What is being asked:
Copy each line in the data below that contains the word "beside".

———

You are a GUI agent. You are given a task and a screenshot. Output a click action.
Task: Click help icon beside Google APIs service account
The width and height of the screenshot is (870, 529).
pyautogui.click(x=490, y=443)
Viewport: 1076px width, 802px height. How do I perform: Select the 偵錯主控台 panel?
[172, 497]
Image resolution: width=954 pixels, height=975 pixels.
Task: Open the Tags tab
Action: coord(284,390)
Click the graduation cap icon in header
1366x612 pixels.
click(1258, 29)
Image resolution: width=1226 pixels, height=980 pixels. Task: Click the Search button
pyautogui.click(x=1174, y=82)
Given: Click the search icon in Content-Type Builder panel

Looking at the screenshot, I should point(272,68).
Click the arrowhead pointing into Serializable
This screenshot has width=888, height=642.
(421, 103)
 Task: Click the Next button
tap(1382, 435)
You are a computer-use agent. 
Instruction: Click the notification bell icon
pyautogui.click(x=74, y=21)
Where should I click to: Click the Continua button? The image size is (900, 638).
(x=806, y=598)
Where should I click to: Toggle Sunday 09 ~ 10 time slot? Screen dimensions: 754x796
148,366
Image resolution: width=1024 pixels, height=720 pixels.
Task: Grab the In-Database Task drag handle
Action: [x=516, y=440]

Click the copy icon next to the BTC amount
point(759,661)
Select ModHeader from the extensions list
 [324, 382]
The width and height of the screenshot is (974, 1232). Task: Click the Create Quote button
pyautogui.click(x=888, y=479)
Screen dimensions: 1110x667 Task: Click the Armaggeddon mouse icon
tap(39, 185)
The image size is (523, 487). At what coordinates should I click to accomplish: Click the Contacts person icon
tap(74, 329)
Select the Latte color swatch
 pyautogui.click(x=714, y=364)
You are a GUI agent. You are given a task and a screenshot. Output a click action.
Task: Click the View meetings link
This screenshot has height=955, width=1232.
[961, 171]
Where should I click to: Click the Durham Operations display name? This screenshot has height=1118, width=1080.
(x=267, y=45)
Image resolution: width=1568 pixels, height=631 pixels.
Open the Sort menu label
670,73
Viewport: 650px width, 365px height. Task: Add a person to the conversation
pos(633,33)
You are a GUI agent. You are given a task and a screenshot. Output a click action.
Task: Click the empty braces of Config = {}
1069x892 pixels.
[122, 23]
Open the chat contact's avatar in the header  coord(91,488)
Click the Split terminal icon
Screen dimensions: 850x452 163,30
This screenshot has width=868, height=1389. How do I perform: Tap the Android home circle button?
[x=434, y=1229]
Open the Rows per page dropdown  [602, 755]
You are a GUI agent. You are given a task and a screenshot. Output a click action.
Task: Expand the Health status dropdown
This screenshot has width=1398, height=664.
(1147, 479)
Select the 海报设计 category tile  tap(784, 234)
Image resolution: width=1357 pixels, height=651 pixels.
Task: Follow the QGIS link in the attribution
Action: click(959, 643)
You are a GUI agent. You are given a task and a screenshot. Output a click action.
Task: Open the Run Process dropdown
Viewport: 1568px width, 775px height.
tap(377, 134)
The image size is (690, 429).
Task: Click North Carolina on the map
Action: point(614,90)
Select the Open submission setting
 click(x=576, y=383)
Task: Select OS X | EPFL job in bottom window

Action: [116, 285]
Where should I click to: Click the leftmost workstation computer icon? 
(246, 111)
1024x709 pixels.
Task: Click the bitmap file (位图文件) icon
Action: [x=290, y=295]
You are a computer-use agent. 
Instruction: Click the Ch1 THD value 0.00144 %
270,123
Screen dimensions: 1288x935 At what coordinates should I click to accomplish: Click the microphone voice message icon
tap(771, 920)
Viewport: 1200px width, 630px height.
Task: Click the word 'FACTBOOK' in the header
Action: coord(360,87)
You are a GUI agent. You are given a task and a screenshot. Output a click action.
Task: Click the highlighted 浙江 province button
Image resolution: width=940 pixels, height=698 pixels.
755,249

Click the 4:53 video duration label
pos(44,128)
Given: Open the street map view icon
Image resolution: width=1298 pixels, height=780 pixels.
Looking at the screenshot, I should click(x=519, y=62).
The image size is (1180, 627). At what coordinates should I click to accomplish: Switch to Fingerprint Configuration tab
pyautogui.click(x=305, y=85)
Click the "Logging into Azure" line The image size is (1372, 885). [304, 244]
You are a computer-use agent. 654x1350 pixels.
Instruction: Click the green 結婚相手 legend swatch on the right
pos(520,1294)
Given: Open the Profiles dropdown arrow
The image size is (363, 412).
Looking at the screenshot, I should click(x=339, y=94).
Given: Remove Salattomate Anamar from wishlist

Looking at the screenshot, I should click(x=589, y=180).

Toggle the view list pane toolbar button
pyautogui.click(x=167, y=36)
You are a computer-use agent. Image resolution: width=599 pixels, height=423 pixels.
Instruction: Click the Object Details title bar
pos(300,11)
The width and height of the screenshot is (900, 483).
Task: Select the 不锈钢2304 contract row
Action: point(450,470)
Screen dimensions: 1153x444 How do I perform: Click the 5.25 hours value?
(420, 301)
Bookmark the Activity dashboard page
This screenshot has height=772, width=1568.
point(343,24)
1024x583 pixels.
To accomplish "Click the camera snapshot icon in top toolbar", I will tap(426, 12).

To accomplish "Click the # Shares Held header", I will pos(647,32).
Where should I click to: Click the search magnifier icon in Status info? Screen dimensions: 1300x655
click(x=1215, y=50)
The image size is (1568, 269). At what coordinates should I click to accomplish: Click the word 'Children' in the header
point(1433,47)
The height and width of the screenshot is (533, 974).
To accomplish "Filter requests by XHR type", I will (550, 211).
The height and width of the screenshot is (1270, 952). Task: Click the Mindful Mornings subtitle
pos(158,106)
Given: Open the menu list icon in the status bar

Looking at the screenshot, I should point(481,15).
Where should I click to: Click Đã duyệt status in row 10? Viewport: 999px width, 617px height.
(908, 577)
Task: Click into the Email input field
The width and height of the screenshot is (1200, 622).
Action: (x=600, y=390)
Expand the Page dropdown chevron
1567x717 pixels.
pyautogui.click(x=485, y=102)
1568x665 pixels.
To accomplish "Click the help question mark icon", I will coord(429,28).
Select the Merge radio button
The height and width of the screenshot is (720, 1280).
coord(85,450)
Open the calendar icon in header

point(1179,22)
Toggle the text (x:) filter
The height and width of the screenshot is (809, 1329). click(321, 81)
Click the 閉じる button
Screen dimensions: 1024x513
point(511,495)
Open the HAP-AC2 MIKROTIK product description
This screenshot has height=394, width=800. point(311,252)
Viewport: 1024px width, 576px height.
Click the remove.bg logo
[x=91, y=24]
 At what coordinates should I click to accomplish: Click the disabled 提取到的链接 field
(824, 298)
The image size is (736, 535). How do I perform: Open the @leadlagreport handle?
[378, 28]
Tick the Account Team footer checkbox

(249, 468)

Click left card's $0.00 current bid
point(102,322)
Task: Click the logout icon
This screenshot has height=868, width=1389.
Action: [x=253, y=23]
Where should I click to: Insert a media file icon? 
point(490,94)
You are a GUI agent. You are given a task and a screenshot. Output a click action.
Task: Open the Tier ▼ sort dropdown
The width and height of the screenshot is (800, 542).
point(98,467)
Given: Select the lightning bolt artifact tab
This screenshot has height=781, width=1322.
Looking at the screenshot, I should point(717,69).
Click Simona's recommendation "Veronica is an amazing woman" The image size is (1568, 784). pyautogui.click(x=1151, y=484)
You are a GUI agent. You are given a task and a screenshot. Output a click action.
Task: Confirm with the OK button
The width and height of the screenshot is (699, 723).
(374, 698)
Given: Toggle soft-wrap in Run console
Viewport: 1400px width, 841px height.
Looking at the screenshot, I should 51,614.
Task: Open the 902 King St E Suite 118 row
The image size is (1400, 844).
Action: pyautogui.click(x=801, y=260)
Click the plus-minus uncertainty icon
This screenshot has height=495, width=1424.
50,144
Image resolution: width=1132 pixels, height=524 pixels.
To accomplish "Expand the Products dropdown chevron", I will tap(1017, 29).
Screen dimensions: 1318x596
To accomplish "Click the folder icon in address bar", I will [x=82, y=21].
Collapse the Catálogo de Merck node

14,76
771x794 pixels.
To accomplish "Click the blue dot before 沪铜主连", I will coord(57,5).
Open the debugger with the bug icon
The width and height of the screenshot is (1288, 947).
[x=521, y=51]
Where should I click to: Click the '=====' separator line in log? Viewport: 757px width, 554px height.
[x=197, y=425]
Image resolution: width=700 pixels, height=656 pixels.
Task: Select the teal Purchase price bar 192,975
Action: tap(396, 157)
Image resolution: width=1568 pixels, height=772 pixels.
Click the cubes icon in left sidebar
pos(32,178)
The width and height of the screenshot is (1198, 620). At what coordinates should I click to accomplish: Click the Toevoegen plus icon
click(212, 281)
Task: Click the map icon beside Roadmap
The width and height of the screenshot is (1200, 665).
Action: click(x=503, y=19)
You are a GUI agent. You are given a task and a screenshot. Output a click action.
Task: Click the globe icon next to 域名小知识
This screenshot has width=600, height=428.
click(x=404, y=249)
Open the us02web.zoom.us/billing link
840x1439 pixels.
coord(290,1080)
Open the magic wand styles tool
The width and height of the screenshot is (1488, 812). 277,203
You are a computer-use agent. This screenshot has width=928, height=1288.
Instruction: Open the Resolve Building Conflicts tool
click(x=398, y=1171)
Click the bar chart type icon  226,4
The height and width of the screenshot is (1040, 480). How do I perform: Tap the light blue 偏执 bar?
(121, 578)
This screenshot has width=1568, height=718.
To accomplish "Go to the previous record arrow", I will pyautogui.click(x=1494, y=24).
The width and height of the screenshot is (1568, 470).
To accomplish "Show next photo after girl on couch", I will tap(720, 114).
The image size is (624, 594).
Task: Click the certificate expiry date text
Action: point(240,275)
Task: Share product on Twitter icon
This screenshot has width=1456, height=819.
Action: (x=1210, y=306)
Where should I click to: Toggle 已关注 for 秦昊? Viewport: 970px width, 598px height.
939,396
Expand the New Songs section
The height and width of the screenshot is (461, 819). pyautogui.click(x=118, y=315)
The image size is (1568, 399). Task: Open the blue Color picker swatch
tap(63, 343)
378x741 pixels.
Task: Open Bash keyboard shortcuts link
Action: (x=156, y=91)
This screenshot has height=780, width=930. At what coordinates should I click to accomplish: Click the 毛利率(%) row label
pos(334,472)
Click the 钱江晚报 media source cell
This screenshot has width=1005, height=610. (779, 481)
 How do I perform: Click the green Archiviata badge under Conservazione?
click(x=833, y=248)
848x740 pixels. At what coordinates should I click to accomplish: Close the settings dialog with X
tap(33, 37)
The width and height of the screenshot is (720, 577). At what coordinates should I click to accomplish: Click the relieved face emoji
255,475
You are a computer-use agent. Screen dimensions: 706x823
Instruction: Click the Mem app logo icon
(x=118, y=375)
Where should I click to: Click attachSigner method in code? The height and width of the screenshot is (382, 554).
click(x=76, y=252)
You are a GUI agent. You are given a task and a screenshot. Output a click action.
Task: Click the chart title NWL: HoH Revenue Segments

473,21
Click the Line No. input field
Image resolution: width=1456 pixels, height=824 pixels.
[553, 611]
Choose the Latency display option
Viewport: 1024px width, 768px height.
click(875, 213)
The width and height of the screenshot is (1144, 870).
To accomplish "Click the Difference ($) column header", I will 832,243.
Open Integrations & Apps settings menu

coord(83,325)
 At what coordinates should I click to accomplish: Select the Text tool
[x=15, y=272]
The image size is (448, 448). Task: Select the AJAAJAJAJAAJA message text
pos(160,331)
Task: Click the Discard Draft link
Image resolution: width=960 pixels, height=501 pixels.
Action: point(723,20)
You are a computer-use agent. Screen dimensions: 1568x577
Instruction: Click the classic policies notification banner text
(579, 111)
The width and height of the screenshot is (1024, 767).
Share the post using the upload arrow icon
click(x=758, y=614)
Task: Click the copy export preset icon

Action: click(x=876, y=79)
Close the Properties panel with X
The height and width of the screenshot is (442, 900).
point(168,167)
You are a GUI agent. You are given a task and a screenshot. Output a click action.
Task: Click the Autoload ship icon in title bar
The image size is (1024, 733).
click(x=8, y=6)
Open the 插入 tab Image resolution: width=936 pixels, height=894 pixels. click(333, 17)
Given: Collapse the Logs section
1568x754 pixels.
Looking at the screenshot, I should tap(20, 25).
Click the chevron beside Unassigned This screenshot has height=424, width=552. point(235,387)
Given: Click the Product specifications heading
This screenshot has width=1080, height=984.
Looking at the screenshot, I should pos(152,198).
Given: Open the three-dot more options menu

———

Solution:
Task: Click help icon beside Google APIs service account
Task: Click the map icon beside Roadmap
Click the chevron beside Unassigned This screenshot has height=424, width=552. point(235,387)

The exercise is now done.